MATERIAL FOR THE TASK: Begin

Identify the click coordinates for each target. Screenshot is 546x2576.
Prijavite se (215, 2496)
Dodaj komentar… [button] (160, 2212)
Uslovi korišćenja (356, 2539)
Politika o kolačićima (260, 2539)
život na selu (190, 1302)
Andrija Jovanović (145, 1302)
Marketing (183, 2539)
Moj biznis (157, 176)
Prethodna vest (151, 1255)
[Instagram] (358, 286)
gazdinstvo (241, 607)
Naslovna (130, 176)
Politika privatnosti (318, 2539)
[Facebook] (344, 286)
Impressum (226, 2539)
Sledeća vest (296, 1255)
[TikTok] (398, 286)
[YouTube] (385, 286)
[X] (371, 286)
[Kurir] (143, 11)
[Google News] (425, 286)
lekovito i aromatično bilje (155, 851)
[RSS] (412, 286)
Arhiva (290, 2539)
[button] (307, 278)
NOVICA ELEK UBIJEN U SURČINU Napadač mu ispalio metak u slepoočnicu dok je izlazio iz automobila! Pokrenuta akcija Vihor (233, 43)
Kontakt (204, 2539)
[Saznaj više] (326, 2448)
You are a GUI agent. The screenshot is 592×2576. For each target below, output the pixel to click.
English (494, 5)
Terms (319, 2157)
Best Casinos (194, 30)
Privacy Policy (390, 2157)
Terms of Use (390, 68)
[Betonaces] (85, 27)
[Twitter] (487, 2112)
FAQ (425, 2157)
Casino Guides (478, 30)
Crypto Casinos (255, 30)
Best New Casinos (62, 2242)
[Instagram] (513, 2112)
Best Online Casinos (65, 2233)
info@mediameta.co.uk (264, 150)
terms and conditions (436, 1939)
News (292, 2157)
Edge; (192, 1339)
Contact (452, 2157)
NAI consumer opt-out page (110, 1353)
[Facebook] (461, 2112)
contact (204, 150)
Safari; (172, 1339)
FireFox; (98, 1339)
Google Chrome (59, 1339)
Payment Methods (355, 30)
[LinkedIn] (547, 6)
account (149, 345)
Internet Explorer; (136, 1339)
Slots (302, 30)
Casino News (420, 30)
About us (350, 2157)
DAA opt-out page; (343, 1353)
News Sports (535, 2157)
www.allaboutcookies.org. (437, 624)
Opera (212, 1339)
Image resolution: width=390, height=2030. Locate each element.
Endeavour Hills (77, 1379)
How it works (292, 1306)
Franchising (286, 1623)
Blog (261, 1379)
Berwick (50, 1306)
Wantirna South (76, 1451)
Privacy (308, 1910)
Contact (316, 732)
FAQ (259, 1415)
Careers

MATERIAL FOR THE TASK: End

WORK REQUIRED: From the entries above, restate word for word the lines from the line containing "[YouTube] (385, 286)" to the line containing "[Saznaj više] (326, 2448)", both ends included, and nothing more.

WRITTEN SOLUTION:
[YouTube] (385, 286)
[X] (371, 286)
[Kurir] (143, 11)
[Google News] (425, 286)
lekovito i aromatično bilje (155, 851)
[RSS] (412, 286)
Arhiva (290, 2539)
[button] (307, 278)
NOVICA ELEK UBIJEN U SURČINU Napadač mu ispalio metak u slepoočnicu dok je izlazio iz automobila! Pokrenuta akcija Vihor (233, 43)
Kontakt (204, 2539)
[Saznaj više] (326, 2448)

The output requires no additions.